- Beranda
- Komunitas
- News
- Berita dan Politik
Prabowo-Sandi Dinilai Belum Punya Komitmen Kuat pada Isu Lingkungan


TS
sandiuntot
Prabowo-Sandi Dinilai Belum Punya Komitmen Kuat pada Isu Lingkungan

Jakarta, Gatra.com - Pasangan calon Presiden dan Wakil Presiden nomor urut 02 pada Pemilu 2019, Prabowo Subianto dan Sandiaga Uno dalam salah satu visi dan misinya menyatakan akan berperan aktif dalam mengatasi perubahan iklim global sesuai kondisi Indonesia. Namun, keduanya dinilai belum menunjukkan langkah konkret dalam mewujudkannya.
Mereka berdua juga dianggap belum memiliki komitmen untuk menyelesaikan akar persoalan perubahan iklim. Dalam hal ini berkaitan dengan penggundulan hutan dan perusakan lahan gambut secara masif akibat masih buruknya tata kelola sektor hutan dan lahan di Indonesia.
Kesimpulan tersebut dihimpun oleh Yayasan Madani Berkelanjutan berdasarkan analisis atas dokumen “Empat Pilar Mensejahterahkan Indonesia: Sejahtera Bersama Prabowo-Sandi”. Dokumen ini diterbitkan oleh Tim Pemenangan Nasional Prabowo-Sandi, Koalisi Indonesia Adil Makmur, yang berisi jabaran visi dan misi Prabowo-Sandiaga jika terpilih sebagai pemimpin negeri pada Pemilu 2019 mendatang.
Porsi lingkungan dalam dokumen ini hanya berkisar 18,9 persen. Rinciannya, isu pengelolaan hutan dan gambut berkelanjutan hanya berkisar 11 persen, ketimpangan penguasaan lahan sebesar 6 persen, energi baru terbarukan (EBT) sebanyak 1,5 persen. Sementara itu, isu Hak Asasi Manusia (HAM) sebanyak 24 persen.
Masalah perlindungan gambut, mitigasi bencana, polusi industri, perkebunan sawit, dan masyarakat hukum adat malah tidak mendapatkan tempat sama sekali.

Data yang disediakan:
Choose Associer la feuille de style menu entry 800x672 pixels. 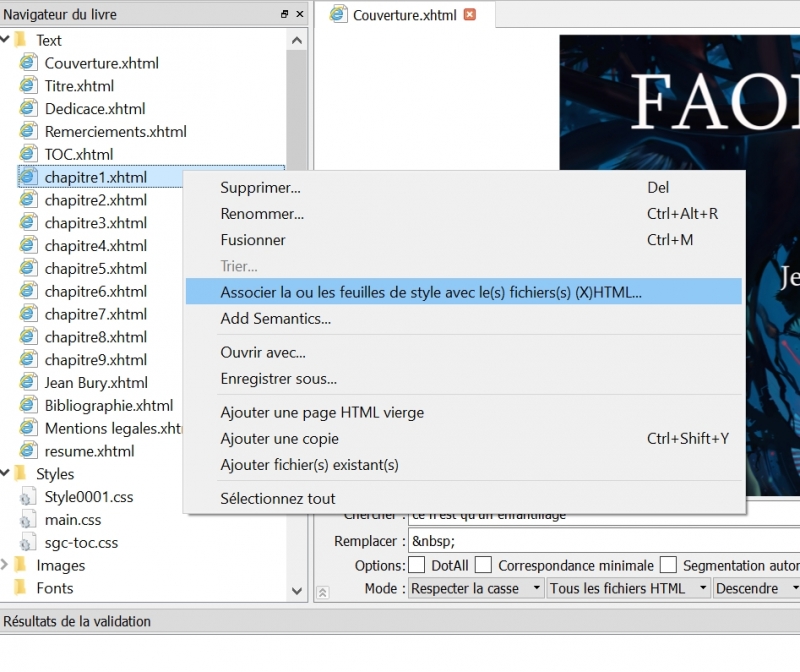click(431, 292)
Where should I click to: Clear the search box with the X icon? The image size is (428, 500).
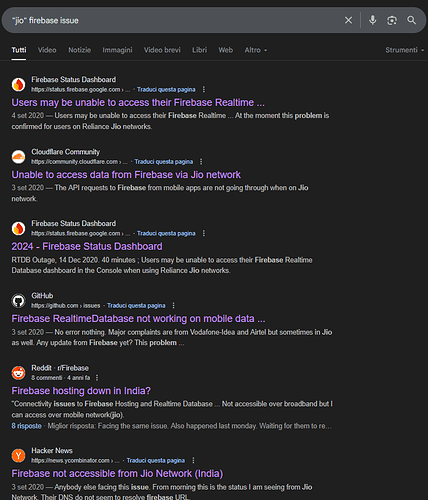(348, 20)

Tugas yang diberikan: Menurut kutipan dokumen, berapa persen porsi lingkungan dalam dokumen visi dan misi Prabowo-Sandi yang dianalisis Yayasan Madani Berkelanjutan?

Hasilnya: Porsi lingkungan dalam dokumen itu hanya berkisar 18,9 persen.